A question in regards to Dimensional Modelling and Role Playing.
We have an Address dimension which is ‘role playing’. We receive Addresses from different sources including CRM systems. Addresses could also be of different types, such as Address of a company, individual etc. So from the Role Playing Address dimension, a single address could be tagged as the Address of a company and Address for billing in different facts.
There are different fact tables and they have different keys which would hold address data. Fact_Sales would have keys such as Customer_Address_Key, Company_Head_Office_Address_Key. So I believe we are kind of role playing the addresses in these facts.
Question:
Our lead Data Architect has a concern around this.
• We are capturing a lot of addresses from a number of systems. How would we identify where these addresses came from, and what type of addresses are these without going to the fact tables.
I would still suggest going through the facts, but I would like to consult the wider community over there before putting my feet firmly on the ground.
Is there any better way to do this, perhaps a separate table which defines the combination of Address_Key, Address_Type_Key and Source_Key.
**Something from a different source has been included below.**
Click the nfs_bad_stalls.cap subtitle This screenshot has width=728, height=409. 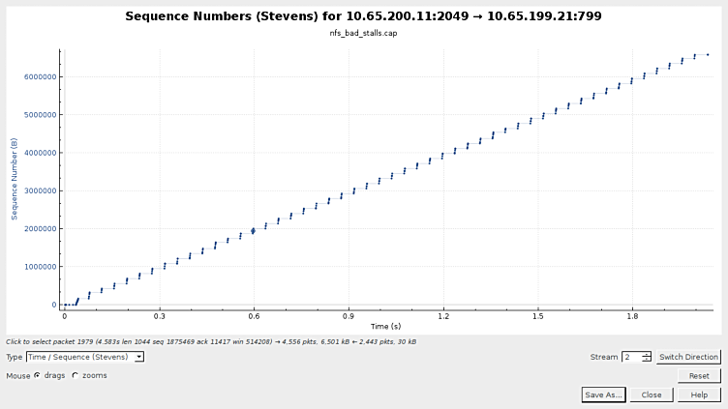pyautogui.click(x=363, y=33)
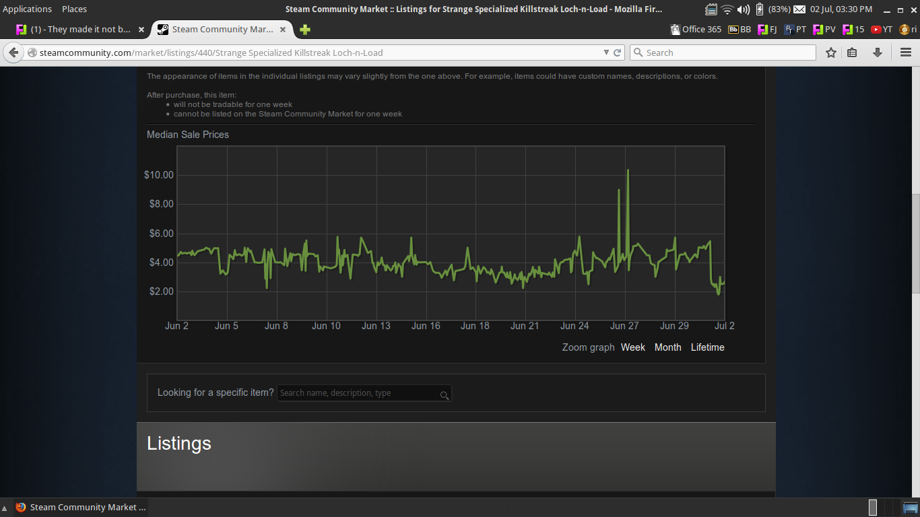920x517 pixels.
Task: Open the Office 365 bookmark
Action: pyautogui.click(x=696, y=30)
Please let me know if you need any further clarification or pictures etc.
Cheers
Nithin
It sounds like in the situation you have that you should just include columns for the type of address and the source of the address in the address dimension itself, so it stands alone and you don't have to go via a fact to know what kind of thing it is. You wouldn't need a separate table with keys as you mentioned- the data can safely be denormalised in the dimension.
As an aside:
Although many people do have an address table which is separate, the approach from the Kimball Group would not be to have have 'address' or location dimension as a multi purpose dimension that stands alone- it provides part of what describes something else (like a company, or a customer, or even a 'delivery location'). Instead you'd have the dimension (e.g Customer) and Within that dimension you'd have a number of Address fields, named appropriately (CustomerAddress1, CustomerAddress2, CustomerCity). You may choose to administer the address centrally for convenience behind the scenes, with the other dimensions formed by means of views or further ETL, but in the presentation of the star schema the address table would not be seen separately. The addresses are still conformed in that they're called the same thing and mean the same thing.
However plenty of people go with a separate Address table as you've done
It is very reasonable to include source as an attribute of the dimension. The bigger question is how do you select the "Current" address for a customer if you have multiple sources. That is where things will get tricky.
You need Current Customer Address to mean the same thing throughout your business regardless of the source from which it was captured. I would refer to this as a conformed dimension. You need to 'conform' all of your addresses sources to the same structure so you can use them as a single dimension.
In the large majority of your facts, the source of the address is irrelevant. You are only needing to know that it is the current address. You may have a smaller model that can provide analysis on the source of the customer address.
The hard part is deciding which source is most trustworthy when the address is in multiple sources. You need to consider the source and the date of the last update. In other words, is the primary source still preferred when a less trustworthy source has a more recent update.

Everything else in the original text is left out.